Infectious laughter fills the hall. “Yeah, that’s what that means.”

Harry shrugs as much as he can with the weight of the scope dragging his muscles toward the ground, and kicks open the door to 3C which, much to his satisfaction, is the flat directly on his neighboring side. He hadn’t even known the apartment was empty, if he’s being honest. Just thought he had a quiet church mouse of a neighbor. Laughter bubbles up inside him as he looks down the length of the telescope at the platinum mop straining to support the weight. Yeah, he thinks, he definitely won’t be making that mistake again. 

They stumble into the apartment, which is dimly lit by a single desk lamp sat atop one of about a hundred cardboard boxes in the living room. The trek through the cardboard labyrinth to the sliding glass door leading out to the balcony is a long and bumbling one, but a few stubbed toes later they’re setting the telescope down on the concrete patio, Harry’s eyes watering with joy as his muscles finally relax, and his new neighbor collapsing dramatically into one of the two aforementioned patio chairs. 

Harry pops the foot-wide lens cover off the eye of the telescope and begins using it to fan himself. It’s not hot out, but it’s not quite cool enough to bring him down from his unexpected workout.

“What was that you said before about Jameson?” he snickers, the idea of a whiskey on the rocks suddenly sounding like the best idea ever.

He gets a soft chuckle in response, through labored breathing. “Gimme a minute, and I’ll grab it.” Then, with warm, palpable gratitude, “And thanks for the extra hands, Harry.”

“No problem…”

Harry slows down his fanning, and he’s usually not terrible with names, but he finds himself retracing their conversation in his mind to remember.

“I… sorry,” he says, and the boy looks Harry’s way, blue eyes practically illuminating the entire patio, gaze like a moonbeam shining directly upon him. “Did you say your name was… Nile? Like… like the river?”

Eyes close, and shoulders shake with a fond kind of laughter before they open again and he responds, “Yeah. Sort of. Spelled different.” He drags a finger lazily through the air, “N-I-A-L-L. But, yeah. The same.”

“Different,” Harry comments, not meaning for it to sound so much like a contradiction. “I like it,” he adds.

Niall’s suddenly hoisting himself up from the patio chair and retreating into the apartment, but not before he snatches the lens cap out of Harry’s hand with a joking, “Gimme that. This is fragile equipment, this is.”

Harry snorts, and Niall’s holding the cap in his hand and waving it right before Harry’s nose to reinforce his point, but then he’s shrugging, and begins using it to fan himself just the same as he disappears inside.
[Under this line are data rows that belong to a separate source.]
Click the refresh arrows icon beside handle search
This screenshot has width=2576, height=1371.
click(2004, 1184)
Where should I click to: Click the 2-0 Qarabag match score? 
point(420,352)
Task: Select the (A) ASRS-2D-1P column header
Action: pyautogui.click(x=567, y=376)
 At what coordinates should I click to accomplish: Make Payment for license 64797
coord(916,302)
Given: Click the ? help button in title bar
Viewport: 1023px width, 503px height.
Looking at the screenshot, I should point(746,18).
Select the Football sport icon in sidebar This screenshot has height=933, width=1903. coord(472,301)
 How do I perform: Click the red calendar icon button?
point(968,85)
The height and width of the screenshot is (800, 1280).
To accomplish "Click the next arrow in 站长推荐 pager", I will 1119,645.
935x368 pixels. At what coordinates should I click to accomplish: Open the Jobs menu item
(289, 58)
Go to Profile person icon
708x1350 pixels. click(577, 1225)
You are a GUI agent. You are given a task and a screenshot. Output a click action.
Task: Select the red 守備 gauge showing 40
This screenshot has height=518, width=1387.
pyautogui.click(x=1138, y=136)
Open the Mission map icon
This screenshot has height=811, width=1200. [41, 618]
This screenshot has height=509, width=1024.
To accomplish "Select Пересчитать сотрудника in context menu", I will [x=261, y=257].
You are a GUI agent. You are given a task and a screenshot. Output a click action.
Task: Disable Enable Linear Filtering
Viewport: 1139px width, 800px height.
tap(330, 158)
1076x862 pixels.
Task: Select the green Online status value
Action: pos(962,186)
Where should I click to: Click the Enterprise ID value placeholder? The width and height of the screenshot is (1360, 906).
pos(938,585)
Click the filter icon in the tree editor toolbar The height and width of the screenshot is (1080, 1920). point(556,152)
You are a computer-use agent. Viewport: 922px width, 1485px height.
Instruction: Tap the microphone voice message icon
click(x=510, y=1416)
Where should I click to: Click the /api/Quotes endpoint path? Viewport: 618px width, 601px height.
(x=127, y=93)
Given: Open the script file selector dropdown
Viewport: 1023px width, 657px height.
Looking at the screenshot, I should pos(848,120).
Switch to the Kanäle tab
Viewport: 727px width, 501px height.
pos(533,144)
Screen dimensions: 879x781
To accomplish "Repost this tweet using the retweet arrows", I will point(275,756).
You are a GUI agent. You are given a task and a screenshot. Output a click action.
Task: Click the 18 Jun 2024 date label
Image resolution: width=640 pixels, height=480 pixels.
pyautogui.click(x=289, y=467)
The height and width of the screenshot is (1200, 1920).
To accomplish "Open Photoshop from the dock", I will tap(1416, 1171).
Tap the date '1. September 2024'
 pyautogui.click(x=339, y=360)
Harry doesn’t believe in love at first sight. He never has. And he’s promised himself he never will. He has too many friends who claim to have experienced it, only for those relationships to crumble six months, a year, two years down the line, buttoned up with an “I never really loved them anyway” from the same boy who cried “love at first sight” at the start. Love at first sight is a fantasy, he tells himself. A juvenile, impossible fantasy that he most certainly has never, and will never, experience.

It’s too bad Harry doesn’t believe. If he did, it would be a lot easier to for him to rationalize the way his heart sank into his belly when, just a moment ago, he spotted the shining silver band gracing the ring finger on Niall’s left hand.